Diplomacy and the military is a more complicated policy area, involving a number of instances of potential relations between domestic and foreign. Here, though, there is a strong case that libertarians are more internationalist than most others. Of course, in part this depends on what one means by internationalism.
Libertarians are most frequently accused of isolationism when they object to military intervention in foreign territories. That libertarians usually object to these interventions is not in doubt. However, use of the military cannot always credibly be called internationalist. Colonialism and conquest, although they do require contact with foreigners, are not generally a positive form of international relations.
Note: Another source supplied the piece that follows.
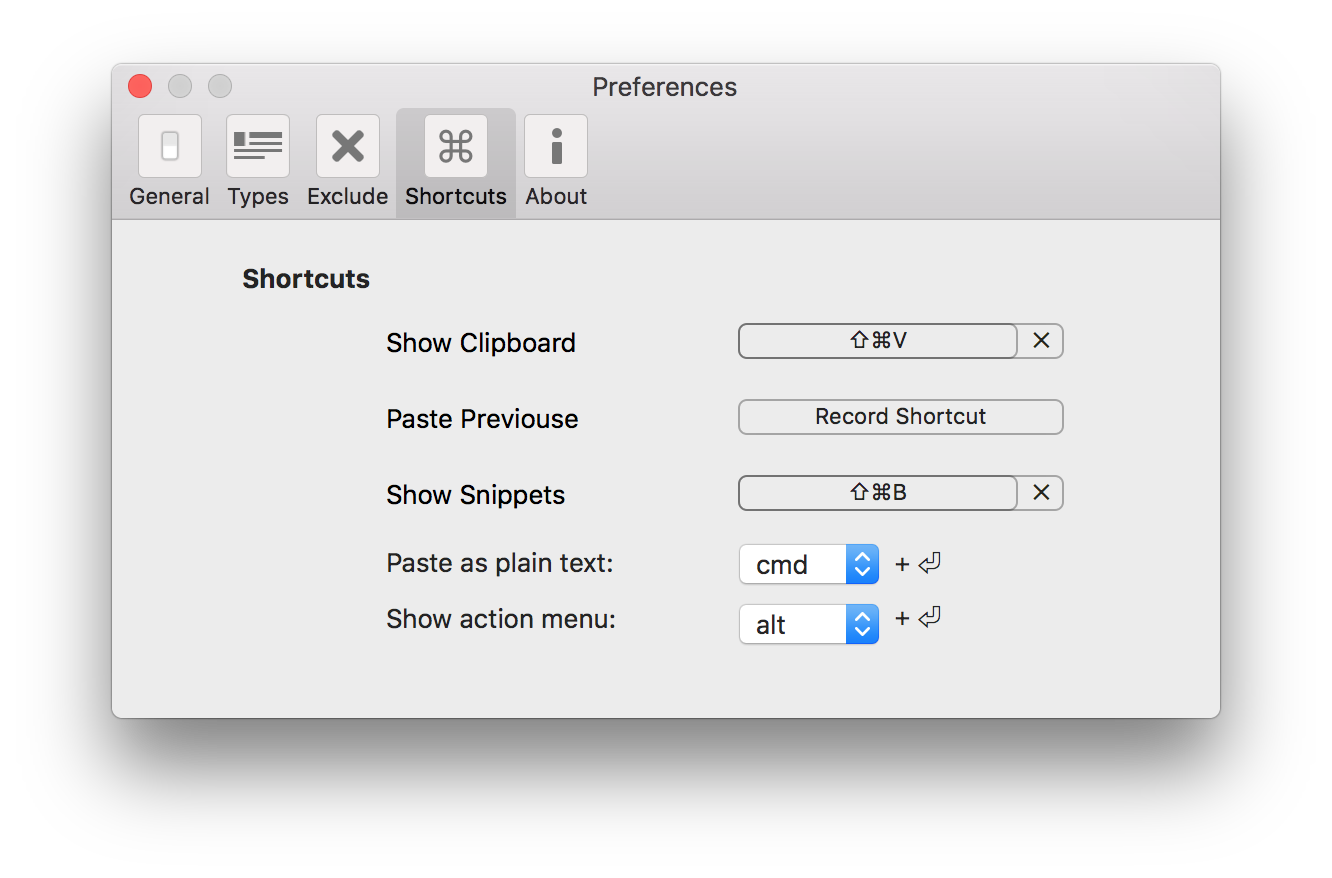Expand the Show action menu dropdown
Image resolution: width=1332 pixels, height=878 pixels.
click(x=808, y=624)
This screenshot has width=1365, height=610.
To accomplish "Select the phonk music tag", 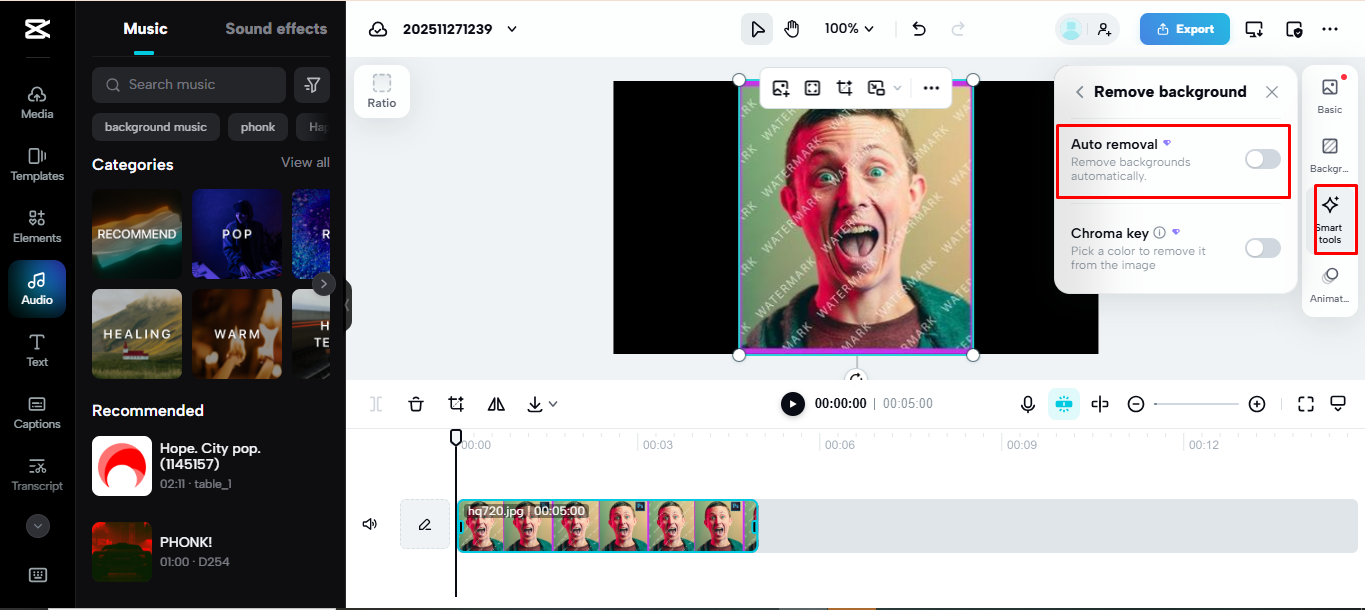I will [x=257, y=127].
More controversially, libertarians may sometimes object to peaceful aid to foreigners as well. But this is not done out of anti-foreigner sentiment. Rather it is based on skepticism over the effectiveness of aid and its misuse as a foreign policy tool, and a general preference for markets over government support. Libertarians certainly believe in private outreach among civil society groups in one nation to the people of other nations. The objection is only to the mismanagement of governments when they get involved.
Thus, for libertarians, war and government aid do not reflect true internationalism. To some extent, they are really about government bullying and condescension towards foreigners, the idea that we are superior to them and can use our power to re-make them in our image. In contrast, libertarians believe in treating citizens of other countries with respect and acting with humility.
Finally, there is the issue of international institutions. This is the area where libertarians are most likely to reject what is conventionally thought of as the internationalist position, as they worry about the power of these institutions. In reality, libertarians are not rejecting the idea of international institutions, but rather the specific policies pursued by some of these institutions. For example, if the IMF advocates Keynesian fiscal policy, and libertarians object, it is the policy they object to, not the institution itself. If there were international institutions that supported balanced budgets (or protected property rights), for example, libertarians would likely be supportive. There is no fundamental libertarian objection to international cooperation through institutions; the only concern is on specific issues of substance.
At a more conceptual level, the idea of limited government inherently pushes us away from nationalism and towards internationalism. As things stand now, most power is in the hands of national governments, who often use this power in ways that conflict with the interests of other governments. In other words, putting power in the hands of nation-states leads naturally to national conflict. By contrast, devolving power to local governments more closely connected with the people reduces the role of national governments and nationalism. It makes power more disbursed, and allows communities to connect with each other, regardless of the nation in which they are located.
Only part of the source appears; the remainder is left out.